Task instructions: Could you continue the blog post about validating XML input, starting after its final sentence?

Text provided:
Friday, January 12, 2007

Why to use code generation techniques

Mark Baker comments on the problems with (xml) document validation. Any DTD that is too detailed is a time-limited contract. ProductType may be "1", "2", or "3" today. But a year from now types "4" and "5" may be allowed.

True, but validating, or what used to be called "laundering your input", still has to be done. Whether it's in the gatekeeper or the business object, the code has to be there.
But that’s really no way to write long-lived software, is it?
Yes, it's fine actually. Who cares where the error message "producttype '4' not allowed" comes from. All that matters is that at any instant in time it either processes valid messages or returns a suitable error message.

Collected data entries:

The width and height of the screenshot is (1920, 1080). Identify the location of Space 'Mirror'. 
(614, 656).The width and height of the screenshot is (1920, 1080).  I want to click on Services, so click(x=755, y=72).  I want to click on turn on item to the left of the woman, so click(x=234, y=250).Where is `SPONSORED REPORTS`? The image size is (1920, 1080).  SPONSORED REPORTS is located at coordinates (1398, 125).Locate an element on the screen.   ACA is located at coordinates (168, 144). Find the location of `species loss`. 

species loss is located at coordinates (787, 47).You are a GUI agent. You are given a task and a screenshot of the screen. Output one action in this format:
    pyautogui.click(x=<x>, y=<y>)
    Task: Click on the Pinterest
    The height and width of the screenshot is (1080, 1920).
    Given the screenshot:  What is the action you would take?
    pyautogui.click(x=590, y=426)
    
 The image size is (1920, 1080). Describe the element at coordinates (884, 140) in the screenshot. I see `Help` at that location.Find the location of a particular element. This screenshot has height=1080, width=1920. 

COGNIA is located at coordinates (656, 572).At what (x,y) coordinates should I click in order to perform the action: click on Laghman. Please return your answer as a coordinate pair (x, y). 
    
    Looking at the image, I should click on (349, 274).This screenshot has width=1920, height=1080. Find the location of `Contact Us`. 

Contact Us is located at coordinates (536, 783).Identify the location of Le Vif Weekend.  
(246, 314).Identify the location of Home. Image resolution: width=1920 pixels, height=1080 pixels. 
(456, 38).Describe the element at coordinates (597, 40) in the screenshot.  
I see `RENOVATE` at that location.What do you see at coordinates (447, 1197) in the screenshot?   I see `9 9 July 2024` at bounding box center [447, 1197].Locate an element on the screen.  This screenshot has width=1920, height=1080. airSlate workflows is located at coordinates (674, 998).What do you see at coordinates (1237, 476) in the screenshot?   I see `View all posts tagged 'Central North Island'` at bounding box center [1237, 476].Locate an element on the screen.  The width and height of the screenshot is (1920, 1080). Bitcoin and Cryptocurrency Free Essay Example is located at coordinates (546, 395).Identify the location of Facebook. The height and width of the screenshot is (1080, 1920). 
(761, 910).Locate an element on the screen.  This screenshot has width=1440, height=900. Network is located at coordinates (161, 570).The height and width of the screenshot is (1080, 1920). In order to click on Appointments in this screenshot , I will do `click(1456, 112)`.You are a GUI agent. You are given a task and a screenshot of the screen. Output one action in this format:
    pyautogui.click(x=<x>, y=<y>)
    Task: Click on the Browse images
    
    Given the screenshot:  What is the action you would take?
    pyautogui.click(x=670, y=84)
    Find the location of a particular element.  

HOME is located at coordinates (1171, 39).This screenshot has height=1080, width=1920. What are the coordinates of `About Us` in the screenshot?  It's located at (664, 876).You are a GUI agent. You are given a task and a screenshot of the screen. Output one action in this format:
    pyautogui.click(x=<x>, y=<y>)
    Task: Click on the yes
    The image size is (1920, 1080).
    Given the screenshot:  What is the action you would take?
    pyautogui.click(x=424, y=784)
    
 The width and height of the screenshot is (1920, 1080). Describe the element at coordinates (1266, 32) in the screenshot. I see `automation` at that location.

Response to this task:
If splitting validation code from the business logic represents a maintainability problem, then consider code generation. Frameworks like StringTemplate make code generation easy. CodeGen tackles the common problem that a feature requires changes up and down the software stack. The traditional way to do this was manually make all the changes and rely on comments and checklists to ensure all the required changes are done. With CodeGen you can use a more literate programming style. Define in one place, generate various bits of code, and inject it into the appropriate places in your code. Patterns such as Chain Of Responsibility help.

1 comment:

John Snyders said...

I agree that code generation is a good way to make input validation maintainable. You would declare the constraints on an input and the generator would take care of the rest. Much like in SQL.

StringTemplate is just the last stage in code generation - the actual writing of the code.